Mais le hic, dit M. Roy, c’est que les joueurs ne parlaient pas un mot d’anglais...
«Ils ont été très gentils avec nous, ils nous ont fait visiter la ville, ils nous ont emmenés au Château Frontenac, mais on ne pouvait pas communiquer beaucoup!» raconte-t-il.
Quand Denis Roy parle de ses années pee-wee aux côtés de Lafleur, qu’il aura côtoyé sur la glace jusque dans les rangs juniors, sa gorge se noue d’émotion.
«À 9 ans, ç’a été mon grand voyage. Ç’a été vraiment des années formidables, surtout que j’ai eu la chance d’y aller trois années de suite. C’était le début de mon rêve.»
Disponible et généreux
Après son passage sensationnel au Tournoi pee-wee entre 1962 et 1964, Lafleur y est retourné plusieurs fois comme invité.
«Il a toujours été disponible, mentionne le directeur général, Patrick Dom. Quand on lui demandait de venir, il était toujours généreux.»
«Il prenait toujours le temps de parler avec des jeunes pour leur dire à quel point c’était important, ce qu’eux allaient vivre dans les prochains jours.»
M. Dom savait aussi que chaque fois que le Démon blond était de l’événement, sa présence éclipserait celle de tous les autres anciens joueurs.
«Sans dire qu’on avait peur, on craignait pour la personne qui signerait des autographes à côté de lui, parce que c’était sûr que la file serait plus longue pour Guy Lafleur. C’est la même chose quand il faisait une mise au jeu officielle : c’était sûr que c’était toujours lui qui était le plus acclamé!» dit-il.

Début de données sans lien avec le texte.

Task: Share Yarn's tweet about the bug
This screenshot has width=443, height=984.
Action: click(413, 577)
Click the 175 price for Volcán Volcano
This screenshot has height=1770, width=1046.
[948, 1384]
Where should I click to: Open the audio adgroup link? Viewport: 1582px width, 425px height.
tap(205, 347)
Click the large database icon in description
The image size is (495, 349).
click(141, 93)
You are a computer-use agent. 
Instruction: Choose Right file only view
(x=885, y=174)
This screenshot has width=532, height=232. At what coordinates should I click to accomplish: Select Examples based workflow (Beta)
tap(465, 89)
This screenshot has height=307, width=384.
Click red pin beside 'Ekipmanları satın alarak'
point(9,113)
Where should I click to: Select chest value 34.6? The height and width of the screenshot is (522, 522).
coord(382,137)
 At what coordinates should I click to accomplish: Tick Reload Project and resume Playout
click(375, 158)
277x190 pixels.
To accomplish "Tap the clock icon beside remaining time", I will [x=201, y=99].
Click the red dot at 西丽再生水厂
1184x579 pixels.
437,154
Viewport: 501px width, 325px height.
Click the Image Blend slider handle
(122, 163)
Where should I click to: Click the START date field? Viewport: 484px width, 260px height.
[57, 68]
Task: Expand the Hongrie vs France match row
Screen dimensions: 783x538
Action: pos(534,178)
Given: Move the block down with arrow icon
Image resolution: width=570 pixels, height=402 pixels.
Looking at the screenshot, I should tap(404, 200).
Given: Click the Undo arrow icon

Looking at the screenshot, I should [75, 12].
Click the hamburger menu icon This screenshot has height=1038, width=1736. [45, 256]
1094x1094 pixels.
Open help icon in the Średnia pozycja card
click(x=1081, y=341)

Le grand manitou du Tournoi a été marqué par la gentillesse, la générosité et l’humilité de celui qu’il qualifie «d’icône».
«Il savait très bien qu’il était l’idole d’un peuple, mais jamais il ne s’en vantait. Quand il est venu en 2019, tout le monde voulait le voir, lui parler, prendre une photo avec lui.»
«Les gens lui racontaient des histoires : “Te rappelles-tu quand tu as marqué un but en telle année contre tel gardien ?” Il se souvenait de tout. Il parlait avec tout le monde, ça ne le dérangeait jamais.»
Le grand retour des pee-wee
Après une année d’absence et son report au mois de mai en raison de la pandémie, le Tournoi pee-wee de Québec s’ouvrait finalement hier au Pavillon de la jeunesse.
Afin d’honorer la mémoire de Guy Lafleur, tous les joueurs porteront sur leur casque le numéro 10 de l’ancien attaquant
Il n’a jamais oublié d’où il venait
Jean-Marc Lalonde n’oubliera jamais cet appel. L’ancien entraîneur, devenu par la suite député, se trouve dans sa chambre d’hôpital. Quelques jours plus tôt, il a subi une intervention chirurgicale au cœur.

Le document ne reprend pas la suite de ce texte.